§ **Request 1**
Using the text on India's Cheque Truncation System, explain why stopping the physical cheque on its way to the drawee branch speeds up the collection of cheques.
§ **Request 2**
Resume the text on India's Cheque Truncation System after its final sentence.

** begin Source document **

= Cheque Truncation System =

Indian digital cheque clearing system

Cheque Truncation System (CTS) or Image-based Clearing System (ICS), in India, is a project of the Reserve Bank of India (RBI), commenced in 2010, for faster clearing of cheques. CTS is based on a cheque truncation or online image-based cheque clearing system where cheque images and magnetic ink character recognition
(MICR) data are captured at the collecting bank branch and transmitted electronically.

Cheque truncation means stopping the flow of the physical cheques issued by a drawer to the drawee branch. The physical instrument is truncated at some point in route to the drawee branch and an electronic image of the cheque is sent to the drawee branch along with the relevant information like the MICR fields, date of presentation, presenting banks etc. This would eliminate the need to move the physical instruments across branches, except in exceptional circumstances, resulting in an effective reduction in the time required for payment of cheques, the associated cost of transit and delays in processing, etc., thus speeding up the process of collection or realization of cheques.

** end Source document **
** begin Given information **

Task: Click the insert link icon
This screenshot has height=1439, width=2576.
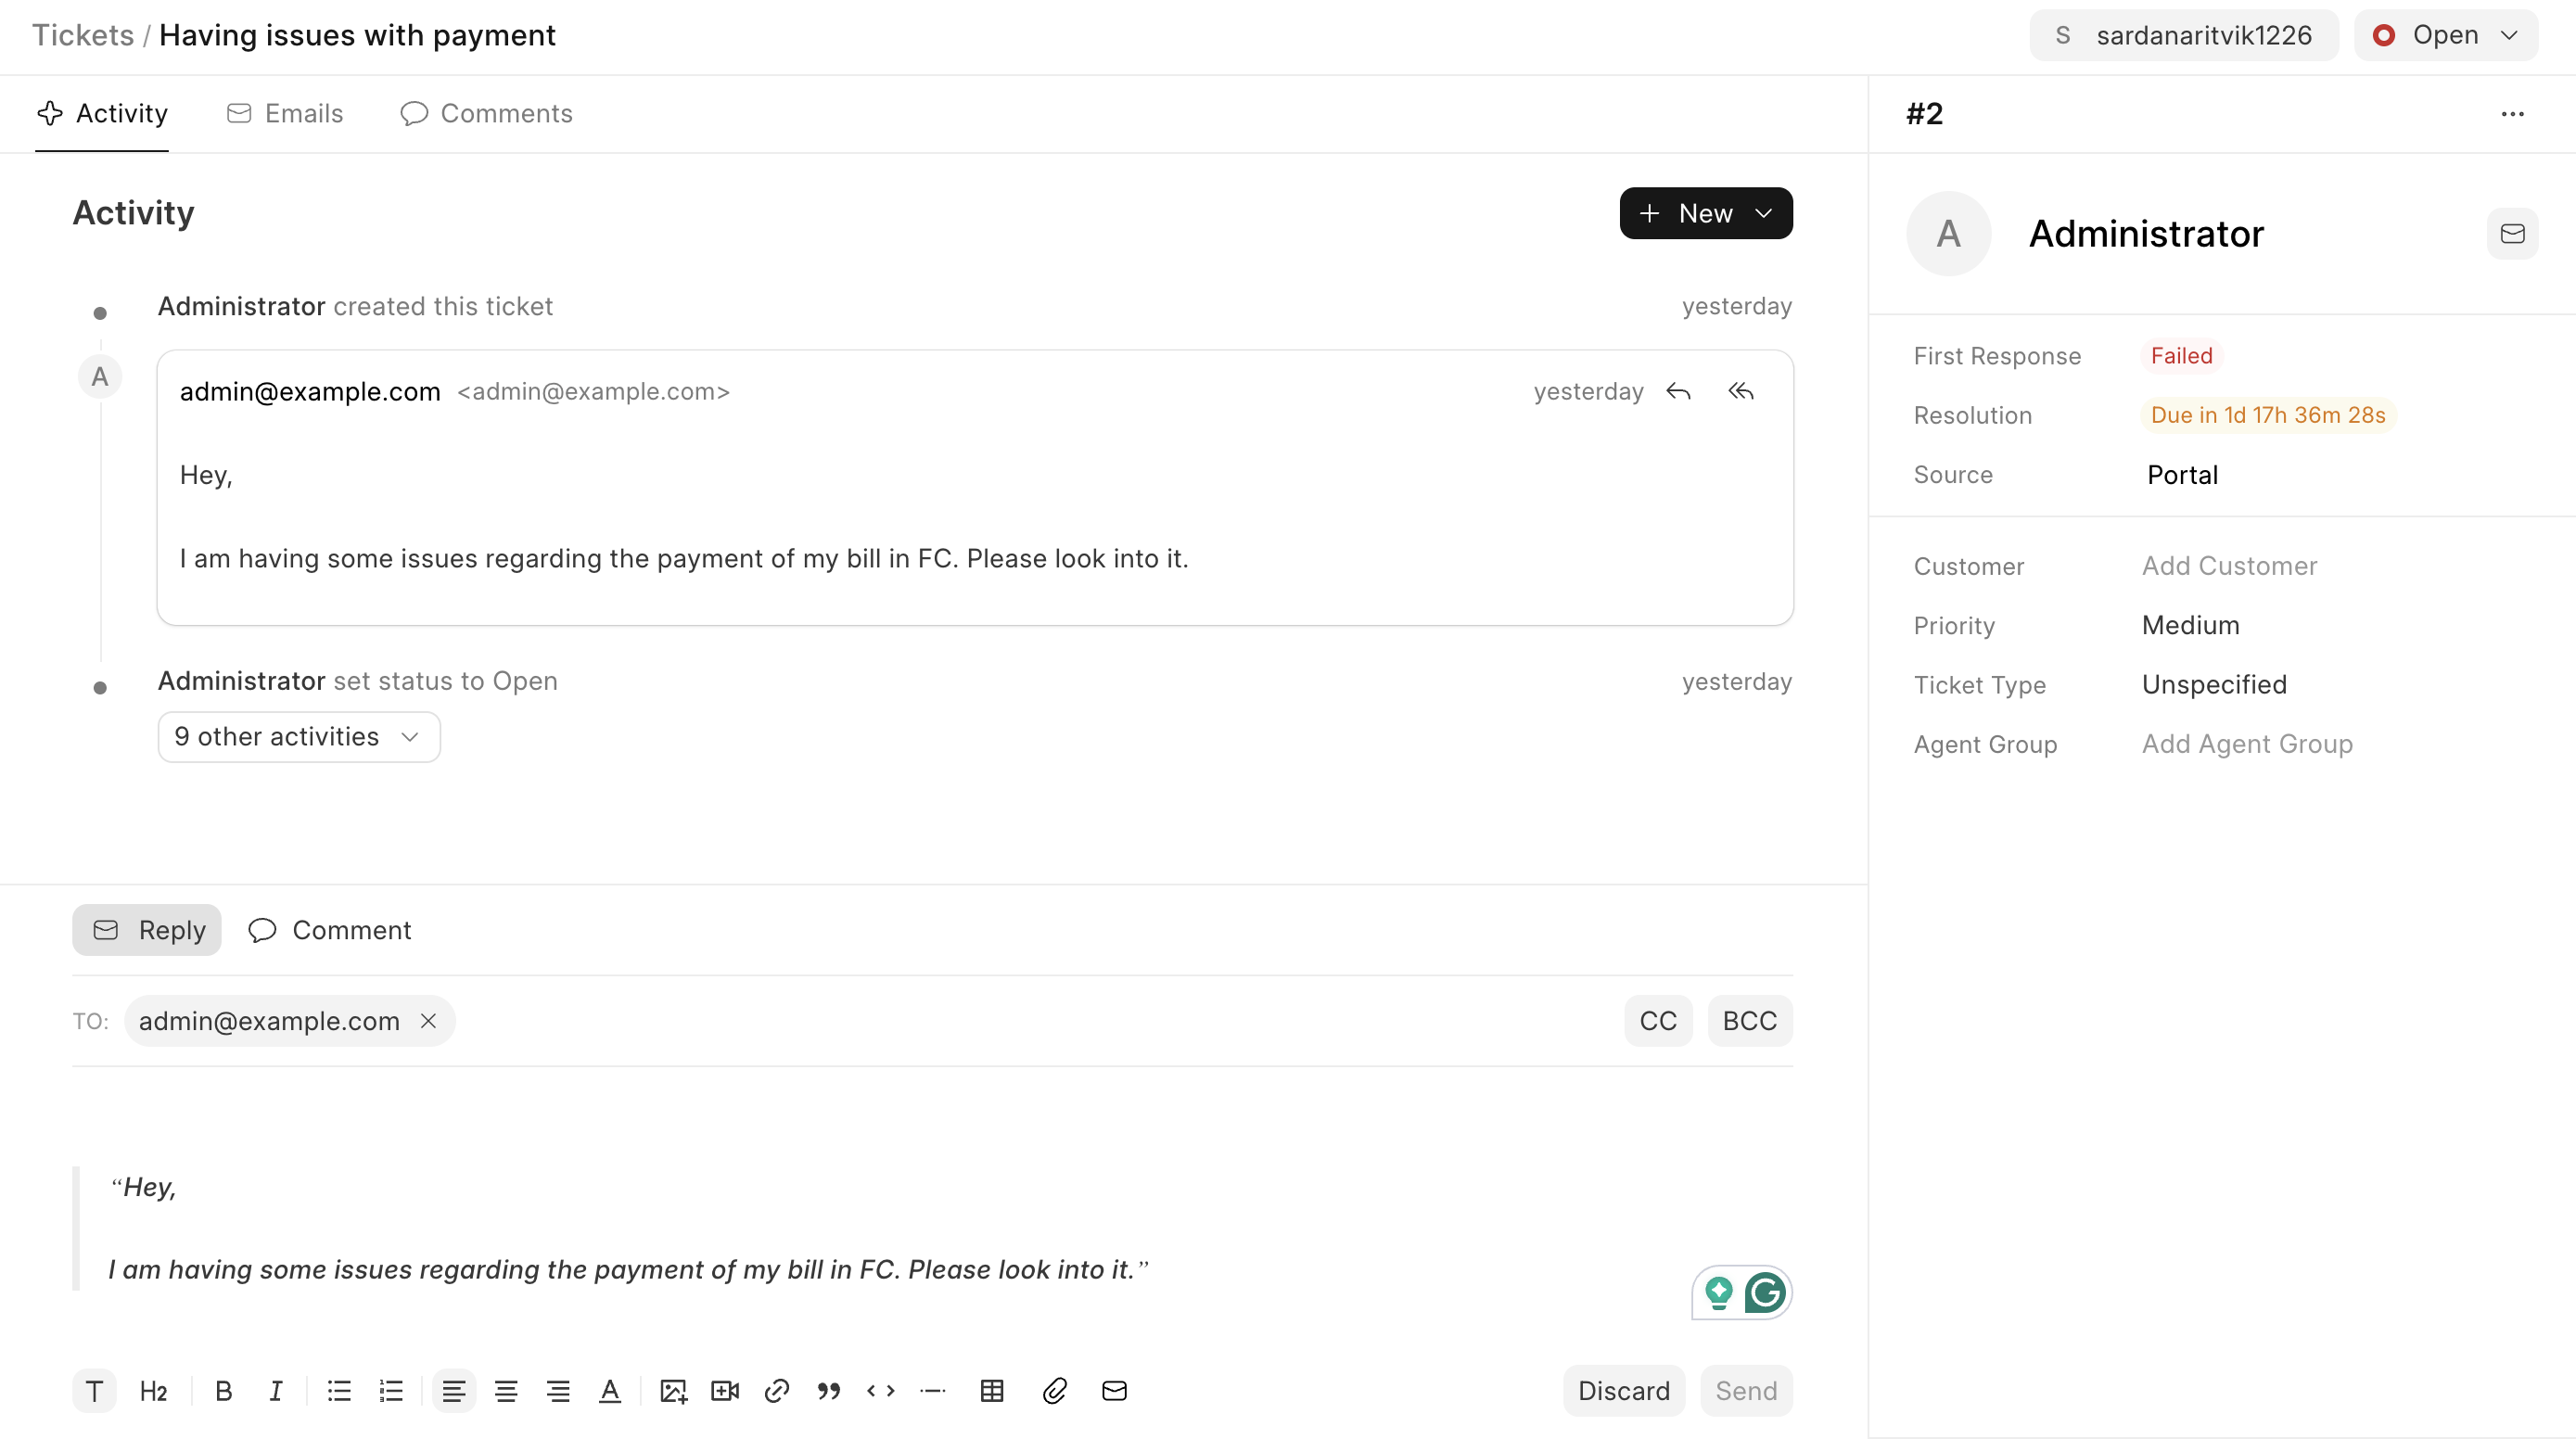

** end Given information **

§ **Task answer 1**
Under truncation, only an electronic image of the cheque and its details, such as the MICR fields, date of presentation and presenting bank, go to the drawee branch. The physical instrument no longer has to move between branches except in exceptional circumstances. That cuts the time needed to pay cheques, the cost of transit and processing delays, so collection or realization is faster.

§ **Task answer 2**
==History==
The Reserve Bank of India first implemented CTS in National Capital Region, New Delhi from 1 February 2008 with ten pilot banks and the deadline was set as 30 April 2008 for all the banks. This was followed by launch of CTS in Chennai on 24 September 2011. After migration from MICR to CTS the traditional MICR based cheque processing was discontinued in NCR and Chennai.

Based on the experience gained and the benefits that would accrue to the customers and banks, it was decided to bring CTS into operation across the country. Starting 1 August 2013 only CTS-2010 compliant cheques would be accepted for clearing. On 17 July 2013 the RBI extended the deadline to 31 December 2013.

In October 2025, the Reserve Bank of India announced that, all cheques presented between 10 AM and 4 PM would be cleared or returned within three hours, as part of the “Continuous Clearing and Settlement on Realization” framework, an enhancement of the Cheque Truncation System. The first phase began on 4 October 2025, and the second phase commenced on 3 January 2026.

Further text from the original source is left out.